◆ TASK REQUIREMENTS: The only acceptable output is every entry, printed exactly.

◆ DATA EXCERPTS:
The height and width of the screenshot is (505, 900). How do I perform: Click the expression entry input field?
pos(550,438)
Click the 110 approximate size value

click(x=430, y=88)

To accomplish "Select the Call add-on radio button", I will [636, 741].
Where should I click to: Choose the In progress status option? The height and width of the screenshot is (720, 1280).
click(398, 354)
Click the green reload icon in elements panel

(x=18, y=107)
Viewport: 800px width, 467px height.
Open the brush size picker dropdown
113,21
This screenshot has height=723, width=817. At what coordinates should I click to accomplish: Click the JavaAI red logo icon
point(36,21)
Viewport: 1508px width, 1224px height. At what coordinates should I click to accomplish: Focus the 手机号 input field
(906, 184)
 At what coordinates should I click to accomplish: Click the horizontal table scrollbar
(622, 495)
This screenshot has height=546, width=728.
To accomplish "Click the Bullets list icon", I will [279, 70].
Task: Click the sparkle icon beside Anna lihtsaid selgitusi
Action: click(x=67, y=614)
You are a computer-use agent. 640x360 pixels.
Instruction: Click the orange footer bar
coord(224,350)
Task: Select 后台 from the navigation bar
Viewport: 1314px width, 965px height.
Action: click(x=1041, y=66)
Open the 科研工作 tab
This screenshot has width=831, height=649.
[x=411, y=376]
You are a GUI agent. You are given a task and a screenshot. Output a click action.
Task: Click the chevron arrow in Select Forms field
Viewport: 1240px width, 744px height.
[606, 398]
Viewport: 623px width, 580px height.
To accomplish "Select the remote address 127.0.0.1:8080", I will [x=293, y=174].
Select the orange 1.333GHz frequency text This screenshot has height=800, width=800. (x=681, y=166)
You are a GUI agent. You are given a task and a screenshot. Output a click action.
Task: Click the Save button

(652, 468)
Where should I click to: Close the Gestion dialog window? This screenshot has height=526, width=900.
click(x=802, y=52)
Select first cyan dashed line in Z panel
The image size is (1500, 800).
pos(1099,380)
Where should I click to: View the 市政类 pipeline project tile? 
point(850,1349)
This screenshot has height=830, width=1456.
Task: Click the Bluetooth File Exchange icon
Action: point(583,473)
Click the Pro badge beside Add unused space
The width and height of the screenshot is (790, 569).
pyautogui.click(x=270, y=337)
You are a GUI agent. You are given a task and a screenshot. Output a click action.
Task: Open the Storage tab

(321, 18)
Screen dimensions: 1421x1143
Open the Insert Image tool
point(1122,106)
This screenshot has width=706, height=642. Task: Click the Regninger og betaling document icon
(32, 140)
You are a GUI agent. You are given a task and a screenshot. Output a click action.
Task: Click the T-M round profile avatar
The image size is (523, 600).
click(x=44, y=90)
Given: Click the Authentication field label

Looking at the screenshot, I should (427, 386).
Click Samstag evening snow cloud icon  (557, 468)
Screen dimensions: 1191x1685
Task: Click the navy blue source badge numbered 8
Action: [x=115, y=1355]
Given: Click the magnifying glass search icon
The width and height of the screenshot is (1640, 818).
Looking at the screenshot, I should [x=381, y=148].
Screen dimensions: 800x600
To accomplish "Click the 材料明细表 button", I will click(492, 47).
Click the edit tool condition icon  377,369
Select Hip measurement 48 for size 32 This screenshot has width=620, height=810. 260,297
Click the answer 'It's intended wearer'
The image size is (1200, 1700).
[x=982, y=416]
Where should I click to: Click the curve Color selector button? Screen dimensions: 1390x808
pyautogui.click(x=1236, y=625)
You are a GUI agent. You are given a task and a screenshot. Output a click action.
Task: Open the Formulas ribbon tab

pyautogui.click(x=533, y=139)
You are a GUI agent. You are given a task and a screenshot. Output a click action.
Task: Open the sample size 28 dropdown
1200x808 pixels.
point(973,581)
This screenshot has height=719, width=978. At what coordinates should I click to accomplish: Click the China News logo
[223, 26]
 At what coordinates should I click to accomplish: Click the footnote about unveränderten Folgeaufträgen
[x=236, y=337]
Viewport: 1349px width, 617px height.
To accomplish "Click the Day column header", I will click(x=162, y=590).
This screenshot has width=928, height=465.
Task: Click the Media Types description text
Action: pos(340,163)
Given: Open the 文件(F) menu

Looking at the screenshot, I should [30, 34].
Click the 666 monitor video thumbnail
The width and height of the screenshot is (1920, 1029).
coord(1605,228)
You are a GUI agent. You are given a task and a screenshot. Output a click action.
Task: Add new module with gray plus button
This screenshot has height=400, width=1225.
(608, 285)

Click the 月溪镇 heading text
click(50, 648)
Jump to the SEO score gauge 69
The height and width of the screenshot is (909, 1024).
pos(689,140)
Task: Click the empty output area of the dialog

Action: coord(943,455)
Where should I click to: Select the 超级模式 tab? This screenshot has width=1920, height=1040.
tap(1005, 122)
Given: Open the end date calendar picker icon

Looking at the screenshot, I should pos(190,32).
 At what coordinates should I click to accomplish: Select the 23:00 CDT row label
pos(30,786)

◆ ANSWER:
The height and width of the screenshot is (505, 900). How do I perform: Click the expression entry input field?
pos(550,438)
Click the 110 approximate size value

click(x=430, y=88)

To accomplish "Select the Call add-on radio button", I will [636, 741].
Where should I click to: Choose the In progress status option? The height and width of the screenshot is (720, 1280).
click(398, 354)
Click the green reload icon in elements panel

(x=18, y=107)
Viewport: 800px width, 467px height.
Open the brush size picker dropdown
113,21
This screenshot has height=723, width=817. At what coordinates should I click to accomplish: Click the JavaAI red logo icon
point(36,21)
Viewport: 1508px width, 1224px height. At what coordinates should I click to accomplish: Focus the 手机号 input field
(906, 184)
 At what coordinates should I click to accomplish: Click the horizontal table scrollbar
(622, 495)
This screenshot has height=546, width=728.
To accomplish "Click the Bullets list icon", I will [279, 70].
Task: Click the sparkle icon beside Anna lihtsaid selgitusi
Action: click(x=67, y=614)
You are a computer-use agent. 640x360 pixels.
Instruction: Click the orange footer bar
coord(224,350)
Task: Select 后台 from the navigation bar
Viewport: 1314px width, 965px height.
Action: click(x=1041, y=66)
Open the 科研工作 tab
This screenshot has width=831, height=649.
[x=411, y=376]
You are a GUI agent. You are given a task and a screenshot. Output a click action.
Task: Click the chevron arrow in Select Forms field
Viewport: 1240px width, 744px height.
[606, 398]
Viewport: 623px width, 580px height.
To accomplish "Select the remote address 127.0.0.1:8080", I will [x=293, y=174].
Select the orange 1.333GHz frequency text This screenshot has height=800, width=800. (x=681, y=166)
You are a GUI agent. You are given a task and a screenshot. Output a click action.
Task: Click the Save button

(652, 468)
Where should I click to: Close the Gestion dialog window? This screenshot has height=526, width=900.
click(x=802, y=52)
Select first cyan dashed line in Z panel
The image size is (1500, 800).
pos(1099,380)
Where should I click to: View the 市政类 pipeline project tile? 
point(850,1349)
This screenshot has height=830, width=1456.
Task: Click the Bluetooth File Exchange icon
Action: point(583,473)
Click the Pro badge beside Add unused space
The width and height of the screenshot is (790, 569).
pyautogui.click(x=270, y=337)
You are a GUI agent. You are given a task and a screenshot. Output a click action.
Task: Open the Storage tab

(321, 18)
Screen dimensions: 1421x1143
Open the Insert Image tool
point(1122,106)
This screenshot has width=706, height=642. Task: Click the Regninger og betaling document icon
(32, 140)
You are a GUI agent. You are given a task and a screenshot. Output a click action.
Task: Click the T-M round profile avatar
The image size is (523, 600).
click(x=44, y=90)
Given: Click the Authentication field label

Looking at the screenshot, I should (427, 386).
Click Samstag evening snow cloud icon  (557, 468)
Screen dimensions: 1191x1685
Task: Click the navy blue source badge numbered 8
Action: [x=115, y=1355]
Given: Click the magnifying glass search icon
The width and height of the screenshot is (1640, 818).
Looking at the screenshot, I should [x=381, y=148].
Screen dimensions: 800x600
To accomplish "Click the 材料明细表 button", I will click(492, 47).
Click the edit tool condition icon  377,369
Select Hip measurement 48 for size 32 This screenshot has width=620, height=810. 260,297
Click the answer 'It's intended wearer'
The image size is (1200, 1700).
[x=982, y=416]
Where should I click to: Click the curve Color selector button? Screen dimensions: 1390x808
pyautogui.click(x=1236, y=625)
You are a GUI agent. You are given a task and a screenshot. Output a click action.
Task: Open the Formulas ribbon tab

pyautogui.click(x=533, y=139)
You are a GUI agent. You are given a task and a screenshot. Output a click action.
Task: Open the sample size 28 dropdown
1200x808 pixels.
point(973,581)
This screenshot has height=719, width=978. At what coordinates should I click to accomplish: Click the China News logo
[223, 26]
 At what coordinates should I click to accomplish: Click the footnote about unveränderten Folgeaufträgen
[x=236, y=337]
Viewport: 1349px width, 617px height.
To accomplish "Click the Day column header", I will click(x=162, y=590).
This screenshot has width=928, height=465.
Task: Click the Media Types description text
Action: pos(340,163)
Given: Open the 文件(F) menu

Looking at the screenshot, I should [30, 34].
Click the 666 monitor video thumbnail
The width and height of the screenshot is (1920, 1029).
coord(1605,228)
You are a GUI agent. You are given a task and a screenshot. Output a click action.
Task: Add new module with gray plus button
This screenshot has height=400, width=1225.
(608, 285)

Click the 月溪镇 heading text
click(50, 648)
Jump to the SEO score gauge 69
The height and width of the screenshot is (909, 1024).
pos(689,140)
Task: Click the empty output area of the dialog

Action: coord(943,455)
Where should I click to: Select the 超级模式 tab? This screenshot has width=1920, height=1040.
tap(1005, 122)
Given: Open the end date calendar picker icon

Looking at the screenshot, I should pos(190,32).
 At what coordinates should I click to accomplish: Select the 23:00 CDT row label
pos(30,786)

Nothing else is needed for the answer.